15. Vet J. 2007 Jul;174(1):188-92. Epub 2006 Aug 9.

Changes in C-reactive protein and haptoglobin in dogs with lymphatic neoplasia.

Mischke R(1), Waterston M, Eckersall PD.

Acute phase proteins (APP) are regarded as a useful diagnostic tool in humans
with lymphomas, leukaemias and multiple myeloma. C-reactive protein (CRP) and
haptoglobin concentrations were measured in dogs with malignant multicentric
(high grade) lymphoma (n=16), acute lymphoblastic leukaemia (ALL) (n=11), chronic
lymphocytic leukaemia (CLL) (n=7) and multiple myeloma (n=8). Twenty-five healthy
dogs served as controls. Measurements of the CRP plasma concentration were
performed using a commercial ELISA and haptoglobin was measured with an assay
based on its haemoglobin binding capacity. Global group comparisons using
Kruskal-Wallis-test revealed significant group differences for both APPs
(P<0.0001). Median CRP concentrations were increased in all groups with
neoplastic lymphatic disorders (lymphoma: 37.2mg/L, ALL: 47.8mg/L, CLL: 35.5mg/L,
myeloma: 17.6mg/L) compared to controls (1.67mg/L; P<0.001). Compared to the
healthy controls (median=0.59g/L), haptoglobin was especially increased in dogs
with ALL (6.8g/L, P<0.0001) followed by dogs with malignant lymphoma (3.8g/L,
P<0.0001), CLL (3.2g/L, P=0.0008), and multiple myeloma (3.0g/L, P=0.0163). For
both APPs, a wide range of values was found in all patient groups. The results
indicate that particularly severe and acute lymphatic neoplasia, such as high
grade lymphoma and ALL, cause significant acute phase reactions in dogs and must
be included in the differential diagnoses of increased blood levels of these
APPs.

16. J Am Vet Med Assoc. 2007 Feb 15;230(4):522-6.

Serum C-reactive protein concentrations in dogs with multicentric lymphoma
undergoing chemotherapy.

Merlo A(1), Rezende BC, Franchini ML, Simões DM, Lucas SR.

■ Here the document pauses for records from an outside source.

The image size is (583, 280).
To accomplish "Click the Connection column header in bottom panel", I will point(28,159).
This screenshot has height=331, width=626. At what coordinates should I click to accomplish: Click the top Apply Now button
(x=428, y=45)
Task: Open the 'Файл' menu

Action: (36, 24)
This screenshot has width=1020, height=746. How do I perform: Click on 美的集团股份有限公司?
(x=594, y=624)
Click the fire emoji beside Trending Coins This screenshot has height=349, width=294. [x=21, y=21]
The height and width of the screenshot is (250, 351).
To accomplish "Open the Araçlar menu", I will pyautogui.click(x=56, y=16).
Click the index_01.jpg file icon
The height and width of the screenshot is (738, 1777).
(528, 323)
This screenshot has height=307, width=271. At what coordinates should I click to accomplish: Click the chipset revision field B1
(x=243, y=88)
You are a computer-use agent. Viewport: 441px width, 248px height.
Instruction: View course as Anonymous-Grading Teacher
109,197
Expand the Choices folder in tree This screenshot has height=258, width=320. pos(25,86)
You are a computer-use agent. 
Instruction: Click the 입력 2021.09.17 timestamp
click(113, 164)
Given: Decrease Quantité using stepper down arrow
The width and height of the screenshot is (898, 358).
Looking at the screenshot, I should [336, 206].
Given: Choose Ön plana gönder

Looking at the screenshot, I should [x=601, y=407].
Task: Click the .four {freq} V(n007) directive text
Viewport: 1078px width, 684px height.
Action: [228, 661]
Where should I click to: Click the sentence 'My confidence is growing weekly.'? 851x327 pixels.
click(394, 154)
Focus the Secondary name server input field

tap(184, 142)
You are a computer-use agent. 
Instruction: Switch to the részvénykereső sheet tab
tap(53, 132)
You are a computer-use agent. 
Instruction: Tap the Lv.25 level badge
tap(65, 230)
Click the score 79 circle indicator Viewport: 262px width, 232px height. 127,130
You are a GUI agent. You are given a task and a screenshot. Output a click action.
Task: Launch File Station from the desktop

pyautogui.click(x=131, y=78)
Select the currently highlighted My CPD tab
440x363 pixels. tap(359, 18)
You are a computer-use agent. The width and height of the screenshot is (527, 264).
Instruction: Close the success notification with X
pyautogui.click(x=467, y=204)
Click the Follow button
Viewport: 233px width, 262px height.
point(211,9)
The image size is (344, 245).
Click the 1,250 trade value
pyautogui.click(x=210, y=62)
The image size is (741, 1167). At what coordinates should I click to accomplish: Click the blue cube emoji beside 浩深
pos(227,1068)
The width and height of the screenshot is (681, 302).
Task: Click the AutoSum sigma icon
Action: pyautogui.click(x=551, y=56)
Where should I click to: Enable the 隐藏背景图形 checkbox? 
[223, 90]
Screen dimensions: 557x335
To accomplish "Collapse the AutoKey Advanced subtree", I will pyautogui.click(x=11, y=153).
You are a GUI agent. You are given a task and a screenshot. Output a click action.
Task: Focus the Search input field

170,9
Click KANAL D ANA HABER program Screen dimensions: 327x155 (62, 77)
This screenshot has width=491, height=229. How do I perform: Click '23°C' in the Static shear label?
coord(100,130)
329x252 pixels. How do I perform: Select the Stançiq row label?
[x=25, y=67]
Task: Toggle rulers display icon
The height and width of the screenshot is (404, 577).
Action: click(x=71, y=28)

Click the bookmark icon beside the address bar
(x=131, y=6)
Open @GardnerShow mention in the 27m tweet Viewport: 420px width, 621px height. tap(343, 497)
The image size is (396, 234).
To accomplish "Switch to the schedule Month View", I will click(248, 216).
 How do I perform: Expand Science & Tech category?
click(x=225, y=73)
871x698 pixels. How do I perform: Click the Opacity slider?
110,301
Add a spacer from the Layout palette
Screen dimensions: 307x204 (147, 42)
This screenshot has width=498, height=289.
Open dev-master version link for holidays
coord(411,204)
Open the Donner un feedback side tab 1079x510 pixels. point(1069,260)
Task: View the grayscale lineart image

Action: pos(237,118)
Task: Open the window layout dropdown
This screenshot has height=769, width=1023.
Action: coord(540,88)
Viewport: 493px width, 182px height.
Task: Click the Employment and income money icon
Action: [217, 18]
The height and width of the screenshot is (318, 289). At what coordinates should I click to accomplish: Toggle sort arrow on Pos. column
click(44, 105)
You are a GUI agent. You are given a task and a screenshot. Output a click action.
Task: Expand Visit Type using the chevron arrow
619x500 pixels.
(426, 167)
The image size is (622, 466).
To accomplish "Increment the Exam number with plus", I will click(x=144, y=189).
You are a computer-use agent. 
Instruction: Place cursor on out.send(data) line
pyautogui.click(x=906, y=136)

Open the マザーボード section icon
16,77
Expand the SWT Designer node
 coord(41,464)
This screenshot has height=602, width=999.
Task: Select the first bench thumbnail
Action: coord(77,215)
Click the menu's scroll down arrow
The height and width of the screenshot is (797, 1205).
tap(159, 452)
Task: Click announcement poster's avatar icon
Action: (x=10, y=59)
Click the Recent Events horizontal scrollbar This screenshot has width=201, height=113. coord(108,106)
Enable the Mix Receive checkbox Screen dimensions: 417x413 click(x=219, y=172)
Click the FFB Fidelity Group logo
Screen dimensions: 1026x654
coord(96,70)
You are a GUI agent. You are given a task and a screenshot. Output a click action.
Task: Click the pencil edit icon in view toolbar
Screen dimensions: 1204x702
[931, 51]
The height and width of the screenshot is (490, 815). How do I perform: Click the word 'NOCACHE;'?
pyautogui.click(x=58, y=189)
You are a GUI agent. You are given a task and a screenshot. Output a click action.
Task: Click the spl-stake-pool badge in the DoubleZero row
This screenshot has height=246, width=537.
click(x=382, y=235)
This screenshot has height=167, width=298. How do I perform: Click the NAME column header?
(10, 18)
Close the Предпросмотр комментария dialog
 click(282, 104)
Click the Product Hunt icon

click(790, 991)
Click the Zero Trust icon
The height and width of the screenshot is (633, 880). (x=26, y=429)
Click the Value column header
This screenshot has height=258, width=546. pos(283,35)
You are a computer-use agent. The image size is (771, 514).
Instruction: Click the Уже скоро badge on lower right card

OBJECTIVE: To determine whether serum C-reactive protein (CRP) concentration is
high in dogs with multicentric lymphoma, whether CRP concentration changes in
response to chemotherapy, and whether CRP concentration can be used as a marker
for relapse in dogs with multicentric lymphoma.
DESIGN: Cohort study.
ANIMALS: 20 dogs with multicentric lymphoma and 8 healthy control dogs undergoing
chemotherapy with cyclophosphamide, vincristine, and prednisone (CVP) or with
vincristine, cyclophosphamide, methotrexate, and L-asparaginase (VCMA) and 20
other healthy dogs.
PROCEDURES: Serum CRP concentration was measured weekly during the first month of
chemotherapy and then at 3-week intervals until relapse in dogs with multicentric
lymphoma, weekly for 16 weeks in healthy dogs undergoing chemotherapy, and once
in the healthy dogs not undergoing chemotherapy.
RESULTS: For both groups of dogs with lymphoma, mean serum CRP concentration
during week 1 (prior to treatment) was significantly higher than mean
concentrations following induction of chemotherapy and at the time of relapse.
Mean serum CRP concentration in the healthy dogs undergoing chemotherapy was not
significantly different at any time from mean concentration for the healthy dogs
not undergoing chemotherapy. No significant differences were observed between
dogs treated with CVP and dogs treated with VCMA.
CONCLUSIONS AND CLINICAL RELEVANCE: Results suggest that serum CRP concentration
is high in dogs with multicentric lymphoma but that serum CRP concentration is
not a useful marker for relapse and that chemotherapy itself does not affect
serum CRP concentration.

19. J Vet Intern Med. 2005 Nov-Dec;19(6):865-70.

Preliminary studies of serum acute-phase protein concentrations in hematologic
and neoplastic diseases of the dog.

Tecles F(1), Spiranelli E, Bonfanti U, Cerón JJ, Paltrinieri S.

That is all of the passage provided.